An Expression of Who We Want to Be

THE SHOCK ABSORBER

The Orange That Changed Everything

Stuart remembers the day vividly. He'd just received permission to teach scripture at a local high school in the Sutherland Shire. First day, standing in the playground with his Bible, ready to invite students to hear about Jesus. Then—thwack. An orange hit him square in the head.

"It was pretty hard," Stu recalls with a laugh. "I took a Panadol later that day."

But here's what makes the story remarkable: that kid eventually came back. Not just came back, he became a Christian.

"I think he was watching to see what I'd do," Stu reflects. "The fact that I responded the way I did, I think he didn't expect it. So that caused him to be curious."

This small story encapsulates something Soul Revival Church has been intentionally partnering with Jesus to build: a community where the Christian life isn't compartmentalised into "evangelism strategies" and "discipleship programs," but expressed as an integrated whole. Where meals aren't missional tactics but genuine friendship. Where joy isn't manufactured but organic. Where being unapologetically Christian becomes more attractive than trying to be cool.

The Disappearing Church Kitchen

A recent Christianity Today article caught the Soul Revival team's attention: church kitchens across America are vanishing. Not just underused, but completely scrapped in new construction and remodels.

The piece describes the shift: "Newly built or remodelled churches typically have a space with a sink and a coffee pot, possibly a microwave, but no expanse of countertop suitable for chopping carrots, potatoes and onions to go into a big pot of soup."

Gone are the cupboards labeled "forks and knives, spoons and serving utensils." The large fellowship halls that once hosted potlucks and church dinners now feel "kind of empty" when not in use. Church architects are pivoting toward co-working spaces, childcare co-ops, and other community-facing facilities.

The article's conclusion? "In the past, church needs were met in the kitchen, but now people seem hungry for something else."

Stu grew up in the era of fellowship teas, post-service gatherings where the entire congregation would stay for a meal. "Cut sandwiches and little party pies," he remembers. "It was all very '70s and very simple food, but it was just delightful."

These weren't elaborate events. They were weekly rhythms. Before the 1960s, this was simply what Christians did. "Pre-industrial churches were places where people came for discipleship and mission," Stu explains. "People used to go to church twice on a Sunday. They didn't go to work, they had no sport. They were there all day, actually. So they'd slowed down."

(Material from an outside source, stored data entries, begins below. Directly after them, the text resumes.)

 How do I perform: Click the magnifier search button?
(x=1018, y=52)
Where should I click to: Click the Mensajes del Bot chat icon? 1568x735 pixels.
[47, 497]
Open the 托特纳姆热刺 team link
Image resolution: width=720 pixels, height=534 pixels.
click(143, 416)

It was what happened when the people of God gathered around the Word of God and then... stayed. They ate together. They learned how to navigate community together. Children like young Stu learned how to interact with different personalities, how to be Christian in community.

Learning from others

When Soul Revival started in the late 1990s, they were a group of friends hanging out on Saturday nights. They weren't trying to be a church, they were just mates who centred their friendship around the Bible. And because they were friends, they ate together. First it was takeaway pizzas. Then massive pots of pasta cooked in someone's garage.

"We didn't think of connecting that dinner to church," Stu explains. At the time, they attended a Sunday service elsewhere that had no meal component. The connection didn't occur to them until they met Isaac and Eileen, Aboriginal Christian leaders in Brewarrina in rural New South Wales.

"When I went out to Brewarrina, I really enjoyed going to church with them, which lasted a lot longer than we went to church," Stu recalls. "But also at the end of the service, we had dinner together and I'm like, 'This is great. I love this.'"

The Incarnational Trap

For decades, youth ministry and church planting models have operated on an "incarnational" principle: meet people where they are. Create neutral spaces. Earn the right to be heard. Don't be too overtly Christian too quickly because you'll scare people off.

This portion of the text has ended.